Sieg der Opposition bei Wahl in Tschechien
9. Oktober 2021Bei der Parlamentswahl in Tschechien hat Ministerpräsident Andrej Babis die ihn tragende Mehrheit der Abgeordneten verloren. Von den 200 Sitzen im Unterhaus des Parlaments dürften nach dem vorläufigen Ergebnis mindestens 108 Sitze im Abgeordnetenhaus in Prag an die Opposition gehen. Das konservative Wahlbündnis Spolu ("Gemeinsam") lag demnach bei 27,8 Prozent der Stimmen, die Allianz von Piraten- und Bürgermeisterpartei bei 15,6 Prozent. "Der Wechsel ist da, wir sind der Wechsel", sagte Spolu-Spitzenkandidat Petr Fiala, der Anspruch auf die Bildung einer Mehrheitsregierung erhob.
Die ANO von Regierungschef Babis kam nach letzten Ergebnissen nur auf 27,1Prozent. während die beiden mit ihr verbündeten Parteien einen Wiedereinzug ins Parlament verpassten. Babis räumte seine Niederlage ein und gratulierte Fiala zu einem "tollen Endspurt".

=== Datensatz ===
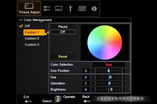Open the information menu icon
157x104 pixels.
[94, 9]
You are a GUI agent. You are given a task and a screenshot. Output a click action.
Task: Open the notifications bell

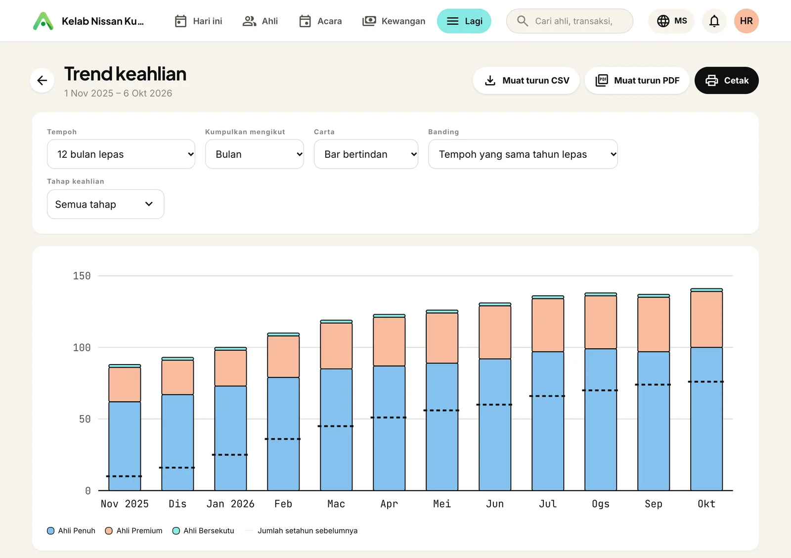714,21
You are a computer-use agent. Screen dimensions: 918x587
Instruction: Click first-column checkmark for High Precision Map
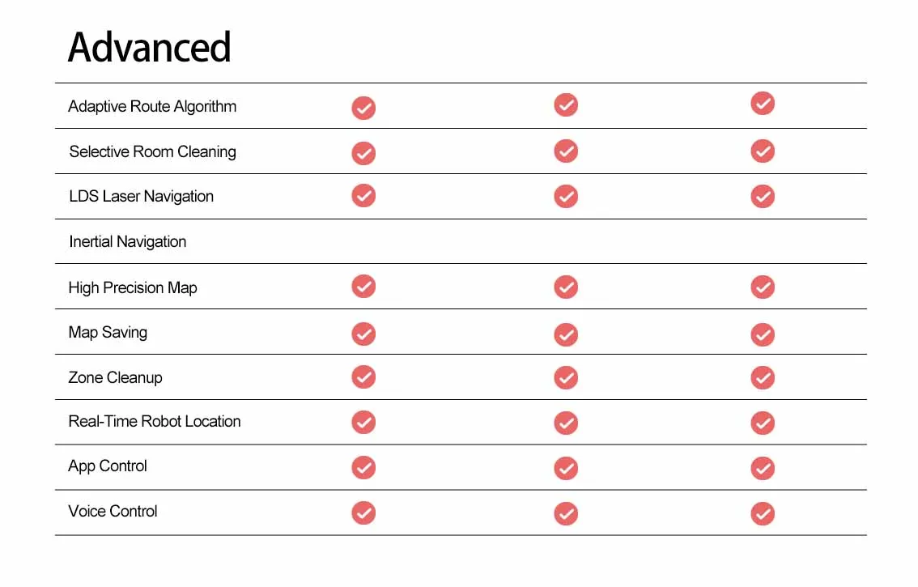(x=363, y=287)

=== Zur Aufgabe ===
Prüfen Sie, ob die folgenden Aussagen mit dem Artikel über die Wahl in Tschechien übereinstimmen, und beantworten Sie jede mit Ja oder Nein sowie den entscheidenden Worten des Artikels als wörtlichem Zitat.
(a) Die Opposition dürfte mindestens 108 der 200 Sitze im Unterhaus erhalten.
(b) Die beiden mit der ANO verbündeten Parteien zogen erneut ins Parlament ein.
(c) Babis bestritt seine Niederlage.

=== Schriftliche Antwort ===
(a) Ja: „mindestens 108 Sitze im Abgeordnetenhaus in Prag an die Opposition gehen“
(b) Nein: „während die beiden mit ihr verbündeten Parteien einen Wiedereinzug ins Parlament verpassten“
(c) Nein: „Babis räumte seine Niederlage ein“